EXCERPT TO READ:
═══

To be a little more specific: please make clear to your SO what you mean by communication and what form it needs to take to meet your emotional needs. You might think that discussing dinner plans every morning is communicating, but your SO probably wouldn't agree.

Read His Needs Her Needs.


----------



## nikoled (Mar 12, 2014)

Keep spending time together! It is so hard to put the marriage first above everything else and honestly I would have thought someone was crazy if they had told me to always do that, but really, do always put your marriage first. Hard to do when kids, jobs, life come along, but so, so important!


----------



## Jellybeans (Mar 8, 2011)

Communicate


----------



## GIM003 (Feb 5, 2014)

# 1 really is communication

But a good #2 is Respect.
Respect yourself. Respect your partner.
What you say and what you do should always reflect respect for yourself and respect for you wife/husband.


----------



## P51Geo1980 (Sep 25, 2013)

Romance Deluxe said:


> If you're married/ divorced or in a relationship, what is THE ONE, above all, gemstone advice you'll place in the hands of a marriage candidate?
> 
> Be it a :smthumbup::smthumbup::smthumbup: or a :nono::nono::nono: or both?


NEVER EVER stop making your spouse feel desired. EVER.
_Posted via Mobile Device_


----------



## anchorwatch (Mar 5, 2012)

Don't be complacent and think once you marry you don't have to work at the relationship any longer. Many fail because they think courting ends after the wedding.


----------



## sparkyjim (Sep 22, 2012)

As a man I would say that the number one thing is *do not neglect* the romance in your marriage. I say that men should "lead" in a relationship and when I say that I mean mostly that they should "lead" in this area. I think that if they do then everything else will fall into it's proper place.


----------



## Married but Happy (Aug 13, 2013)

═══

DATA PROVIDED:
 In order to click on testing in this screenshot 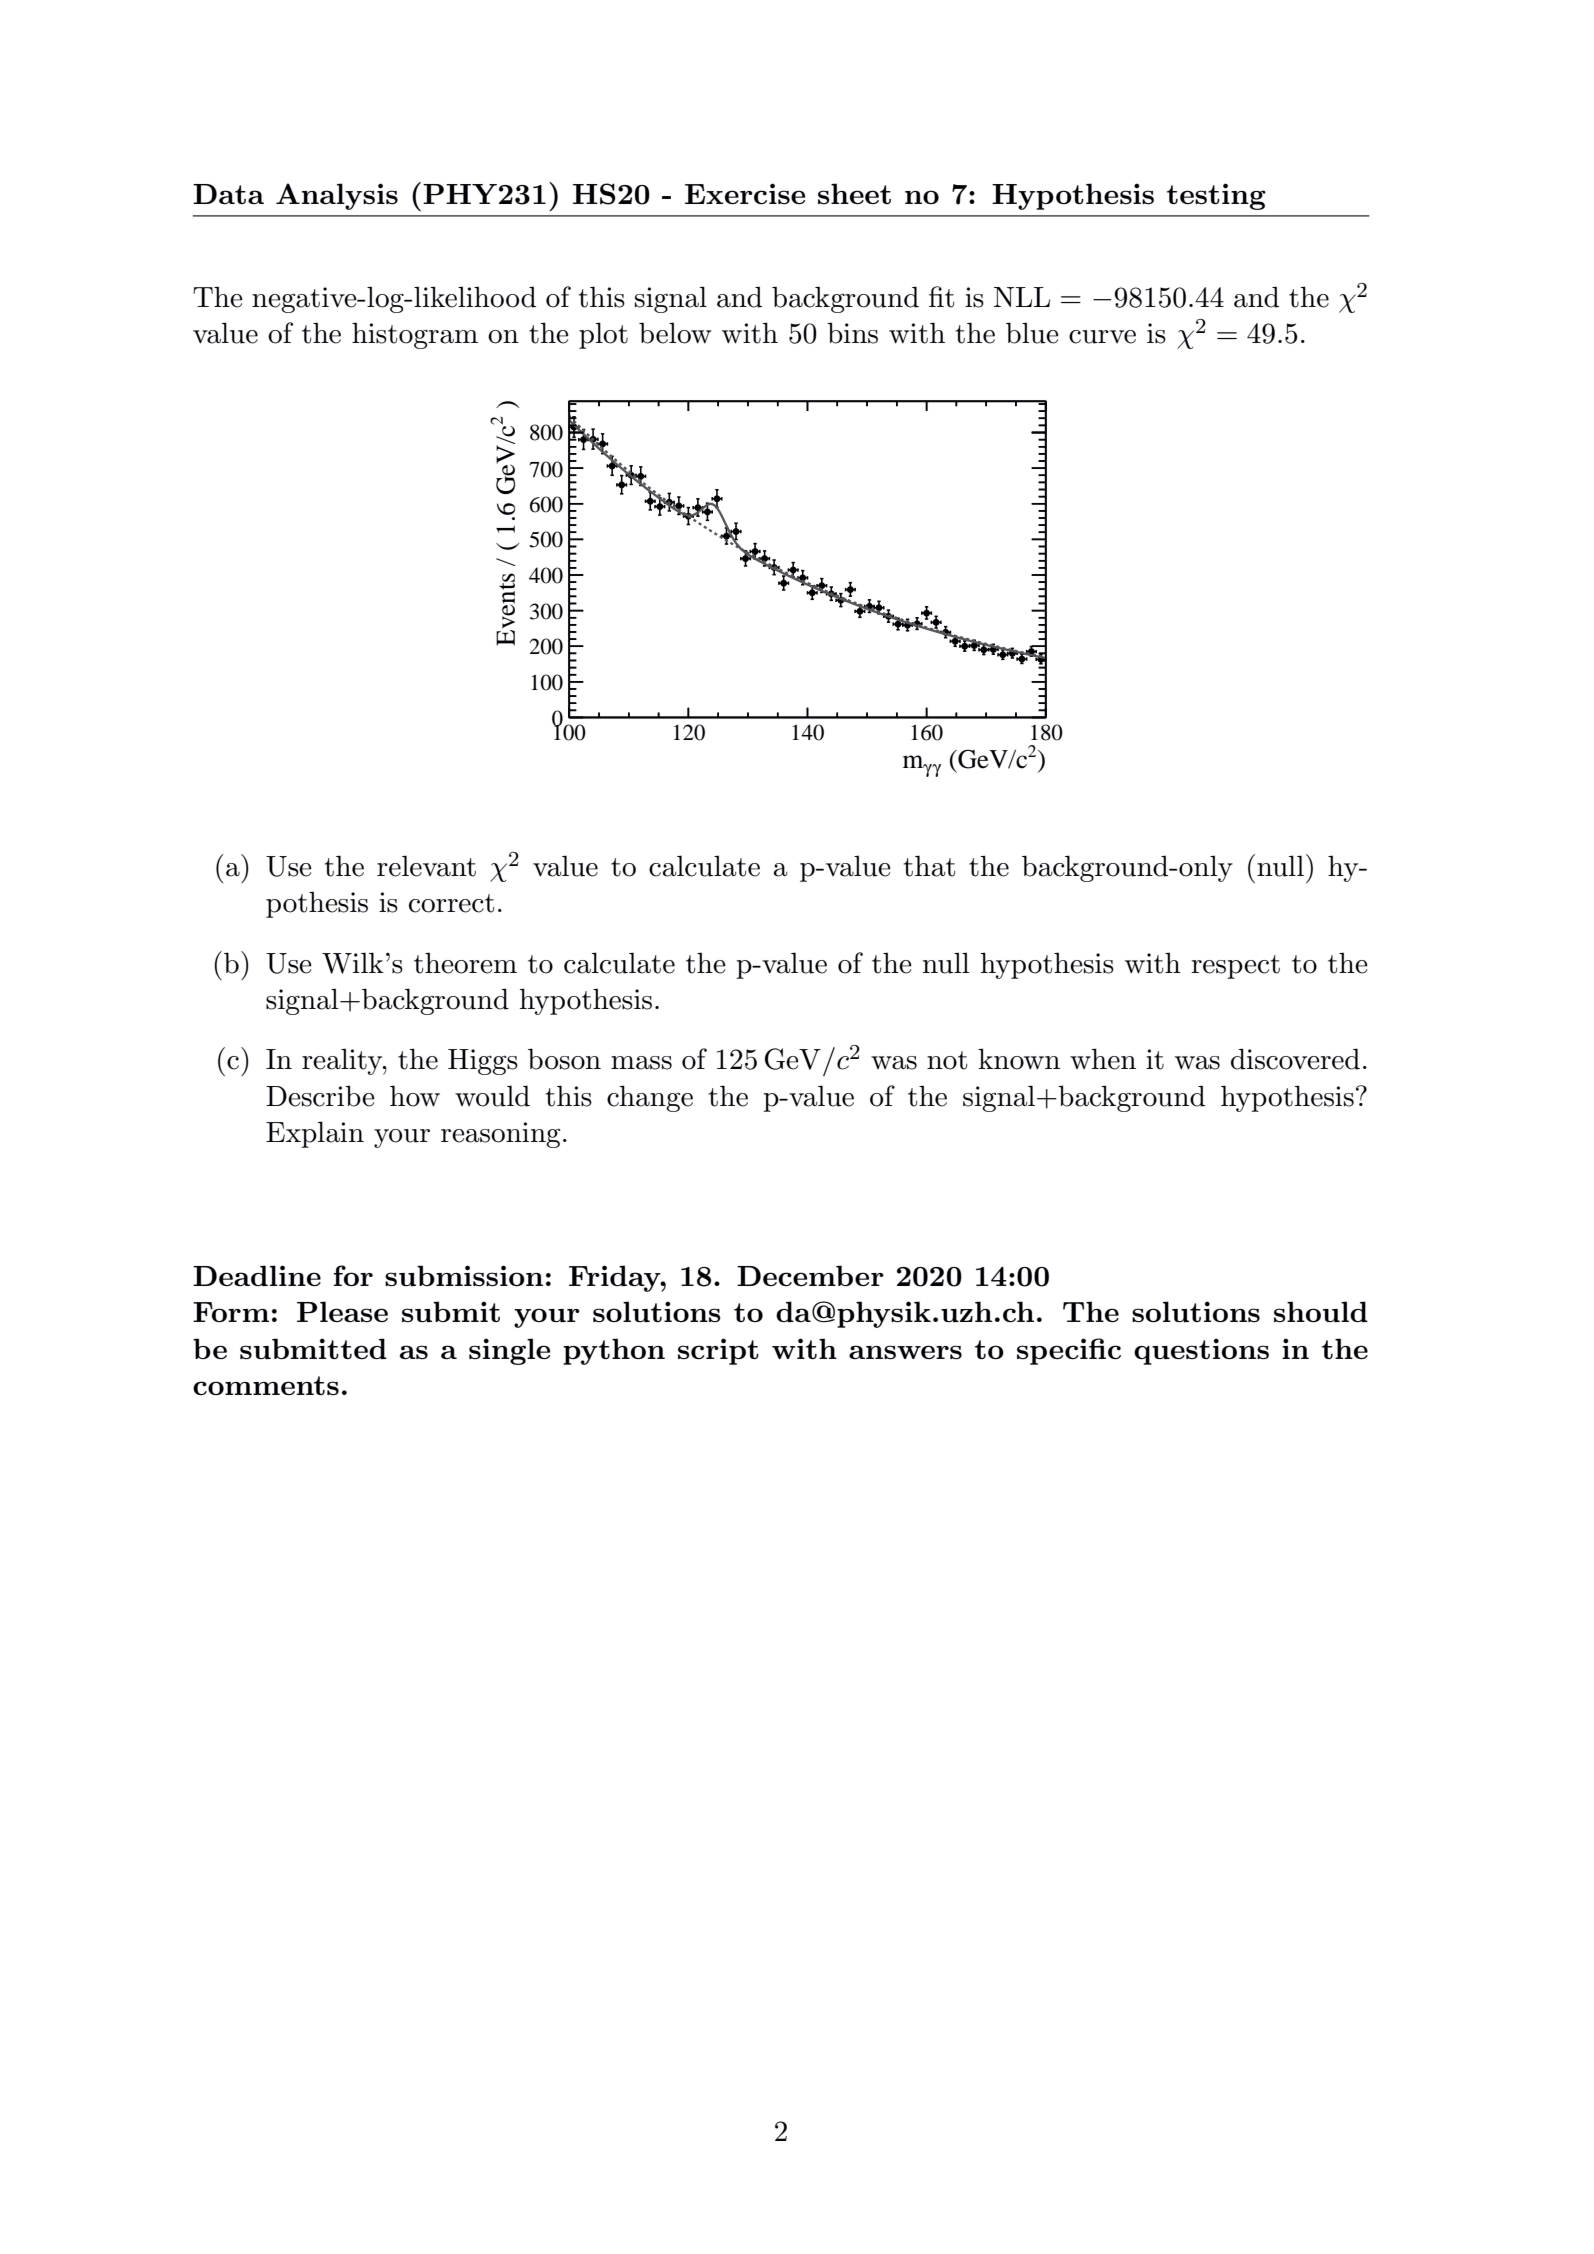, I will do `click(1216, 196)`.
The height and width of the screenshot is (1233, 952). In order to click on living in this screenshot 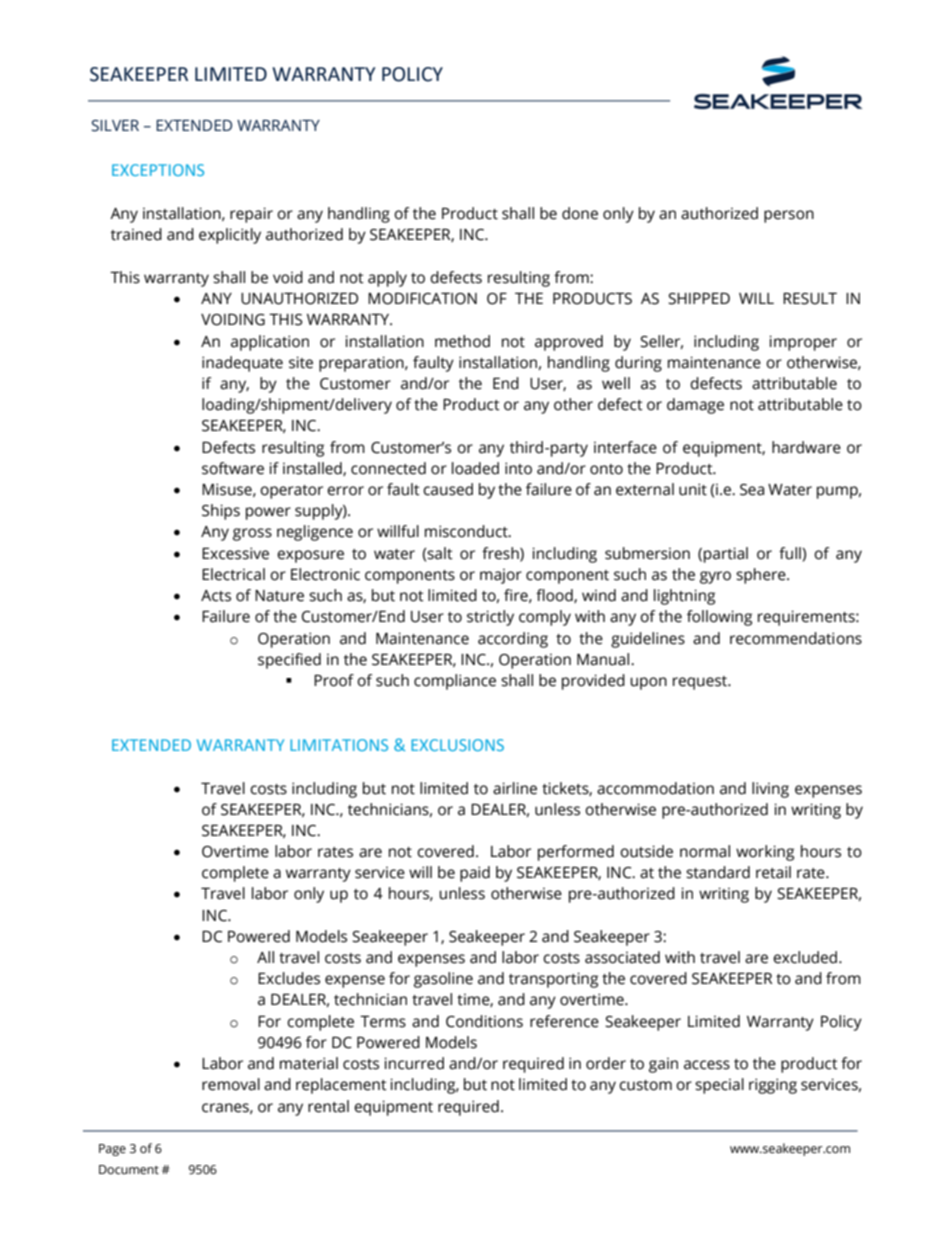, I will do `click(770, 790)`.
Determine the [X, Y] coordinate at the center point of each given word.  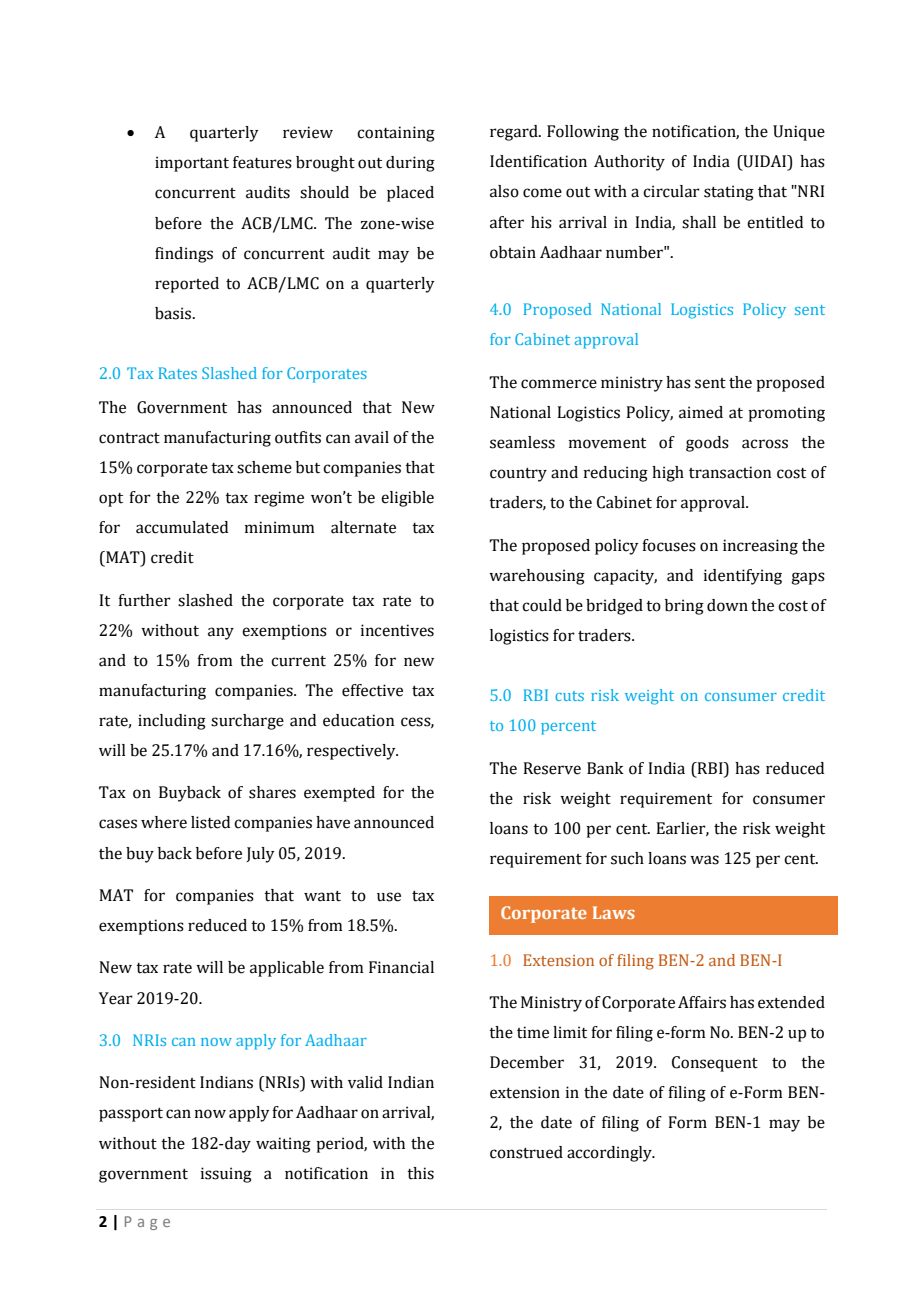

═══

SET EXERCISE:
Please answer these questions about the marriage advice thread:
(a) What book does the opening post tell readers to read?
(b) What does GIM003 call a good #2?
(c) According to anchorwatch, why do many fail?

RESPONSE TO THE EXERCISE:
(a) His Needs Her Needs
(b) Respect
(c) Because they think courting ends after the wedding.